Below is our recap of Q3, reflecting the first three months of resumed real estate activity in NYC, as well as our assessment of the market trends since Labor Day.
In Manhattan, as expected, total number of closings were much lower (-46.3%) compared to last year due to a lack of signed contracts while real estate activity was suspended. Also as expected, new listings poured in as pent-up resale inventory from the Spring finally hit the market. This pushed active inventory levels up 30% versus last year, the fifth highest level in 20 years. Increased inventory coupled with lagging demand, particularly for smaller units, drove up days on market to 143 days from 91 days last year. For listings that have sold, the gap between the seller's ultimate asking price and the recorded sale price ("negotiability" or "listing discount") has widened and is now 8.9% compared to 5.1% last year.
Despite these trends, the median sale price in Q3 actually increased in Manhattan, buoyed by a market-wide shift toward larger apartments and a relative increase in the market share of luxury and new development closings. The median sale price hit $1.1M (more than 7% higher than last year), but this corresponded with a 30% increase in the size of the average home, now a whopping 1,423 square feet. While there were 46% fewer closings market-wide this year than last, the $5M+ market saw only 24% fewer closings, and the market share of three-bedrooms grew (+6%) as that of one-bedrooms declined (-6%). This shift toward larger and more expensive properties may be the result of some luxury buyers seizing the opportunity to take advantage of lower prices in a softening market while those in lower price points have taken a more cautious approach in the wake of COVID.

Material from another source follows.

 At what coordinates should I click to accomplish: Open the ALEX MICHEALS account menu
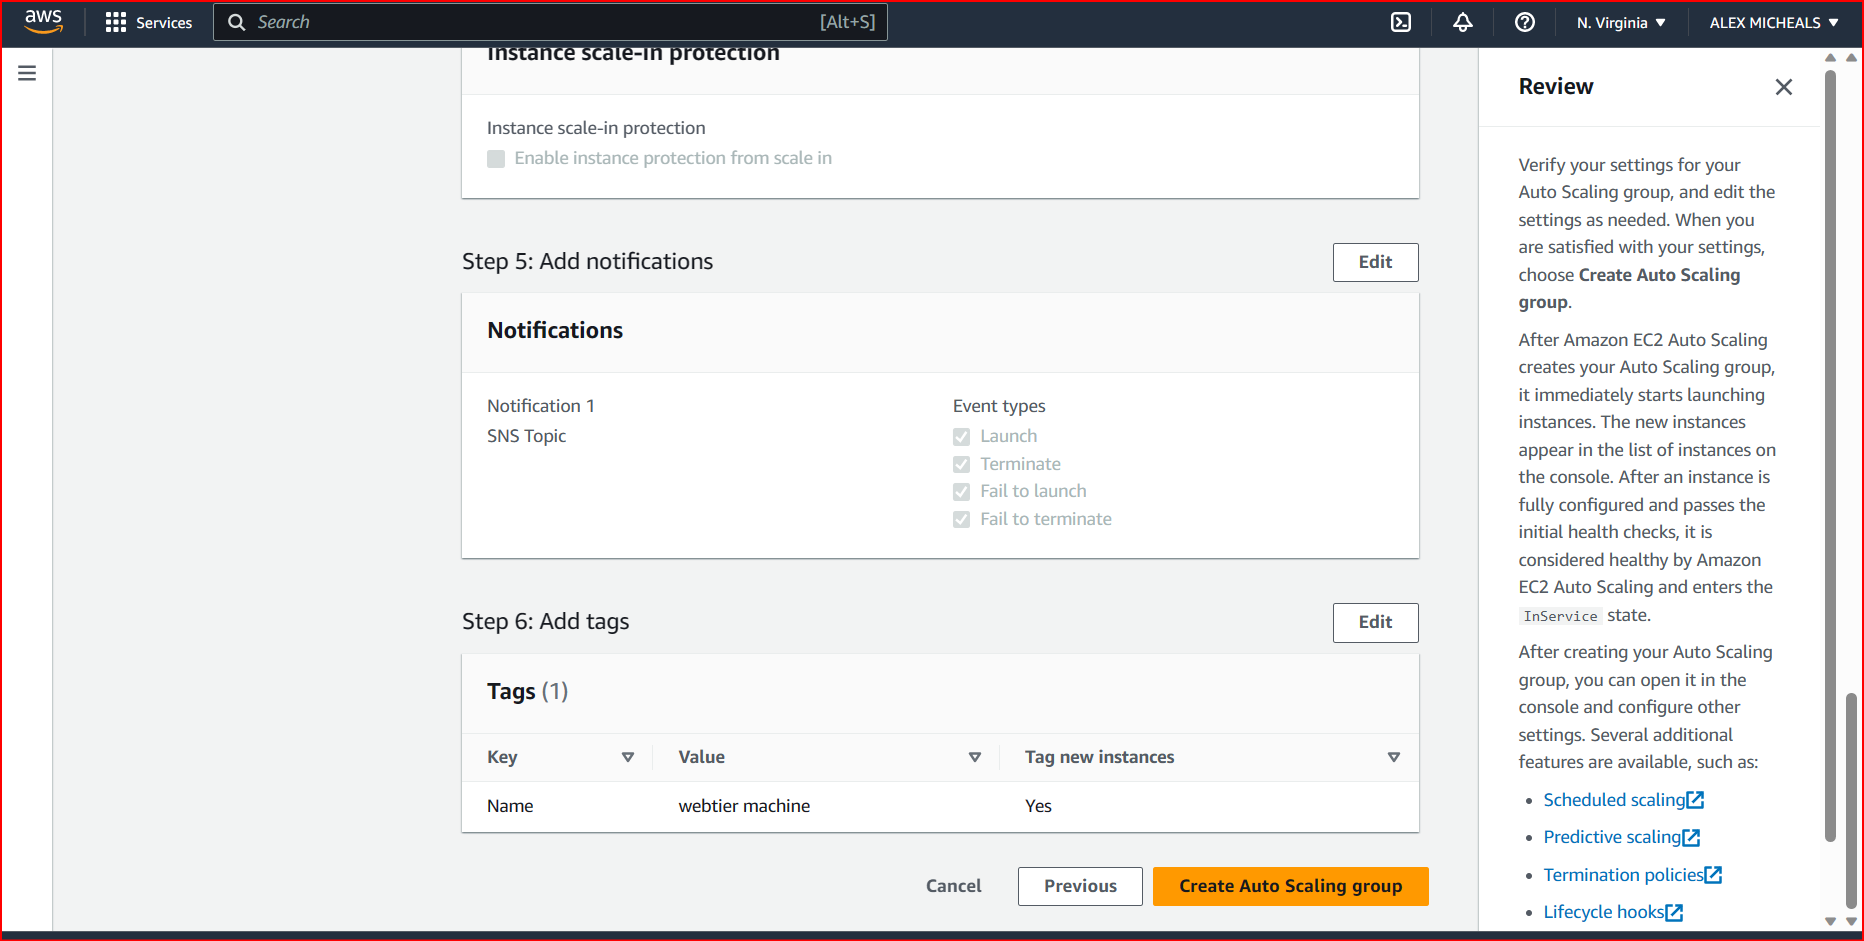click(x=1772, y=22)
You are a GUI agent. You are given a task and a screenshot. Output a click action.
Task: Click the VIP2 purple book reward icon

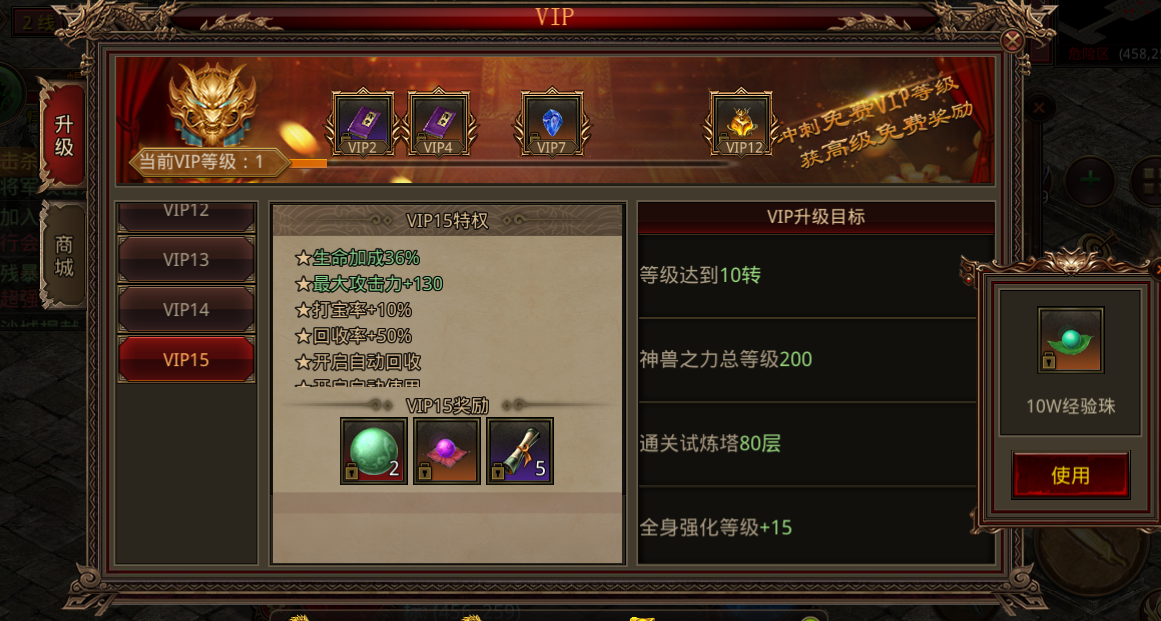[363, 123]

Early indicators since Labor Day show signs of recovery. In the last month, the numbers of new listings and contracts signed are even with 2019 for the first time since COVID. While buyer activity remains low in some areas and over a third of active listings have had price reductions, negotiability has been shrinking with post-Labor Day sales closing a median of 2.5% below last-asking (versus 8.9% for the full Q3) indicating that sellers and buyers are approaching an equilibrium. With interest rates still low, and sellers increasingly adjusting prices to reflect the current market, we are hopeful that Manhattan sales activity will continue to gain momentum and rebound back to pre-COVID levels.
Across the river in Brooklyn the reported data continues to show resilience in the wake of COVID, with strong buyer demand and minimal negotiability across most of the borough. Signed contracts since Labor Day were up 6% compared to the same time period last year. Notably, the median price in BoCoCa (Boerum Hill, Cobble Hill, Carroll Gardens) now exceeds median prices in all Manhattan sub-markets except Downtown.
Borough-wide, median negotiability since Labor Day was 1.4% (closed sale prices versus last asking price), but this was distorted by sales in South Brooklyn, accounting for more than 40% of all closings, where median negotiability was 3.3%. By contrast, median negotiability was 1.1% in the Brooklyn Heights, DUMBO, Downtown Brooklyn and Fort Greene sub-markets, and in the other sub-markets there was no negotiability.
While reported Brooklyn metrics appear to be extremely positive, we have recently observed a marked change in the pace of Brooklyn sales. Perhaps because of the looming election and continuing uncertainty about COVID, many Brooklyn buyers seem to be more cautious, especially as prices have held steady. The frenzied bidding wars have ebbed, and many properties that would have, in different times, been in contract within days are instead sitting on the market for weeks without any offers. However, unlike in Manhattan where hesitancy has driven prices down, the increased time on the market has not translated to lower prices (at least so far), and sellers in the more expensive sub-markets seem to be getting their asking prices, but with patience. At the same time, because of low interest rates, buyers seem to be more willing to stretch their budgets to get their must-haves (usually outdoor space and washer/dryer) rather than compromise on a more affordable option.